Thrombosis, or blood clot formation, and its sequelae remain a leading cause of morbidity and mortality, and recurrent thrombosis is common despite current optimal therapy. Protein disulfide isomerase (PDI) is an oxidoreductase that has recently been shown to participate in thrombus formation. While currently available antithrombotic agents inhibit either platelet aggregation or fibrin generation, inhibition of secreted PDI blocks the earliest stages of thrombus formation, suppressing both pathways. Here, we explored extracellular PDI as an alternative target of antithrombotic therapy. A high-throughput screen identified quercetin-3-rutinoside as an inhibitor of PDI reductase activity in vitro. Inhibition of PDI was selective, as quercetin-3-rutinoside failed to inhibit the reductase activity of several other thiol isomerases found in the vasculature. Cellular assays showed that quercetin-3-rutinoside inhibited aggregation of human and mouse platelets and endothelial cell–mediated fibrin generation in human endothelial cells.
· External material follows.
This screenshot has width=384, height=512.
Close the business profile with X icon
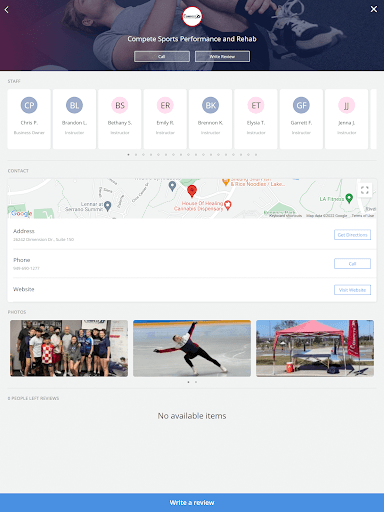(x=374, y=9)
Using intravital microscopy in mice, we demonstrated that quercetin-3-rutinoside blocks thrombus formation in vivo by inhibiting PDI. Infusion of recombinant PDI reversed the antithrombotic effect of quercetin-3-rutinoside. Thus, PDI is a viable target for small molecule inhibition of thrombus formation, and its inhibition may prove to be a useful adjunct in refractory thrombotic diseases that are not controlled with conventional antithrombotic agents.